Ahora resulta que la obesidad, gordura o el exceso de llantas (como quieran llamarlo) es contagiosa.
¿Cóoomo va a serrr? Pues sí, así como lo leen… y no solo eso, sino que es más difícil de curar que una monga mal llevá.
Según afirman los “matasanos” que se atrevieron a lanzar semejante improperio en nuestra contra -y de paso publicarlo para acabar de chavarnos la reputación- si las personas “de peso adecuado” se la pasan de juntilla con un gordito terminarán contagiándose con sus “inadecuadas” cantidades y maneras de consumir los alimentos, por lo que -más tarde que temprano- verán cómo sus chichos comenzarán a brotar irremediablemente de sus barrigas.
¿No les parece una verdadera calamidad el que, encima de tener que soportar una faja torturadora para aplacar los sobrantes de nuestro cuerpo, nos pongan en cuarentena mientras encuentran una vacuna que termine con esta pandemia?
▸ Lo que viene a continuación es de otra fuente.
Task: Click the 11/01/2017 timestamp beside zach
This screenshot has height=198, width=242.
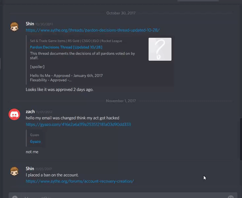Action: point(44,112)
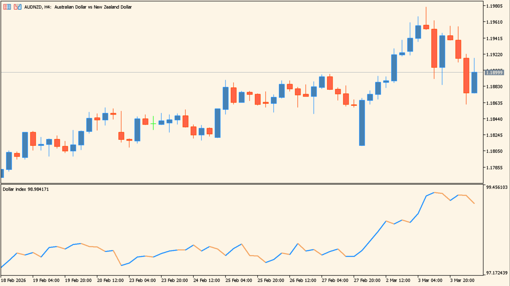Viewport: 510px width, 286px height.
Task: Click the 25 Feb 04:00 time label
Action: click(x=238, y=280)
¿Y qué se supone que hagamos las que tenemos un marido flacucho y “esmirria’o”? Por lo pronto, esconder el periódico para que no se enteren de que somos “portadoras” de un virus metabólico o convencerlos que es mejor dormir abrazados a una gelatina que desvelarse contando vértebras.
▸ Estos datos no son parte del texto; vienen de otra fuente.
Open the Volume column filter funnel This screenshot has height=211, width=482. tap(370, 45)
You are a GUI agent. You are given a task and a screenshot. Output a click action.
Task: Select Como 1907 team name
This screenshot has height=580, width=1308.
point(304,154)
De seguro que esos cientificos aborreci’os -que no tienen más nada qué hacer- no saben que los gorditos y las pasaditas de peso tenemos un montón de ventajas que no tienen los huesudos.
Por ejemplo, en un banquete (de esos que uno se sirve todo lo que quiera) no tenemos que estar disimulando ni llenando el plato de yerbas.
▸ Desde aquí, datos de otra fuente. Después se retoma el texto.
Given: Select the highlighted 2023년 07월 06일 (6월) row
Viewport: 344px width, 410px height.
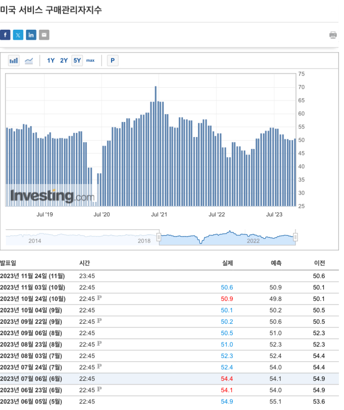Looking at the screenshot, I should coord(169,379).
Sin embargo, una “tiquis-miquis” de esas, que en vez de comer “pastan” (por la cantidad de hojas y raíces que consumen para no desconchunflarse la cinturita), tiene que estar mirando de la’o a la’o para poder esconder un pedacito de morcilla debajo de la lechuga.
¿Y en cuanto a la ropa? Nada de qué preocuparse, pues los comerciantes se dieron cuenta de que somos muchas las clientas que ellos estaban perdiendo y ahora en todos los ‘moles’ hay una tienda bien ‘fashion’ para las “plus”.
¿Y qué me dicen de cuando se mete un frío pelú en Navidad?
Las gorditas no sufrimos de congelamiento porque somos como ositas polares: las grasitas nos protegen.
Pero la ventaja más importante: como no pasamos hambre no somos desdichadas, siempre estamos contentas (por aquello de “barriguita llena, corazón contento”) y no andamos por la vida arrastrando el esqueleto.